At HE6, students on the painting degree are required to consider what the public or wider relevance of their work is and how they might explore and develop that through some form of presentation – usually an exhibition. They are also asked to consider the importance of their peers in terms of their degree but also in sustaining a practice post graduation. Here, new painting tutor Keith Ashcroft describes an exhibition he curated recently. He details how he arrived at the curatorial premise and how setting up the exhibition allowed for a development and further chance to investigate the shared theme of representation through twofoldedness.

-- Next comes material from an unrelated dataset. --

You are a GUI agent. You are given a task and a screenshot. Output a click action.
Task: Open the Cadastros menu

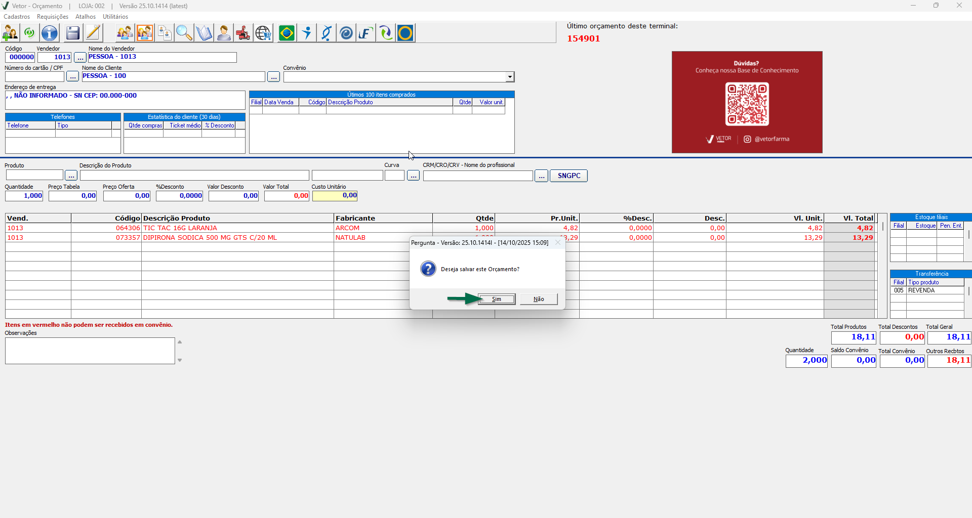[17, 17]
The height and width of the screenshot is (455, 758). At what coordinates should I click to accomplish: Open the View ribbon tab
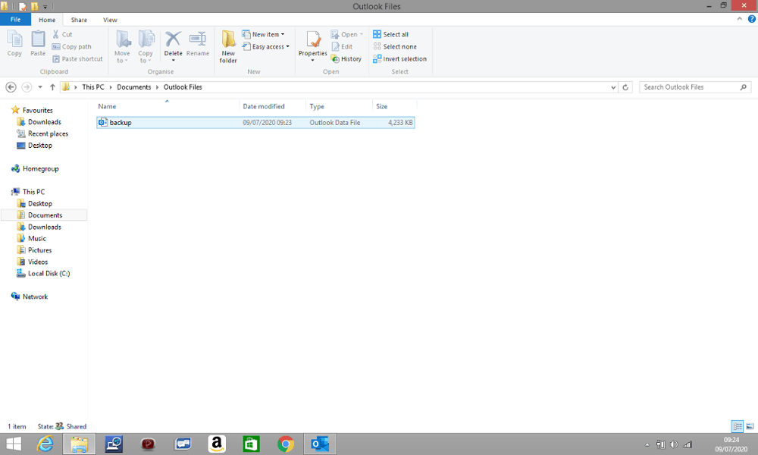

TWO-FOLD was an exhibition staged in September of this year at a gallery space I run called Oceans apart in Salfiord. The exhibition included my own work and 19 invited artists: Richard Baker, Simon Burton, Chris Gilvan-Cartwright, Jake Clark, Sam Douglas, Martin Golland, Steph Goodger, Ian Hartshorne, Thomas Hylander, Lisa Ivory, Phil King, Fischer Mustin, David R Newton, Tom Palin, Mandy Payne, Joseph O’Rourke, Paul Smith, Duncan Swann and Joanna Whittle (who recently won the Contemporary British Painting prize 2019).
A kind of magic takes place when painters ‘re-present’ something. We take an idea, feeling or thing and present it, record it and draw attention to its potential. We also conjure something other by painting it, and reveal what is hidden in it through the act of painting.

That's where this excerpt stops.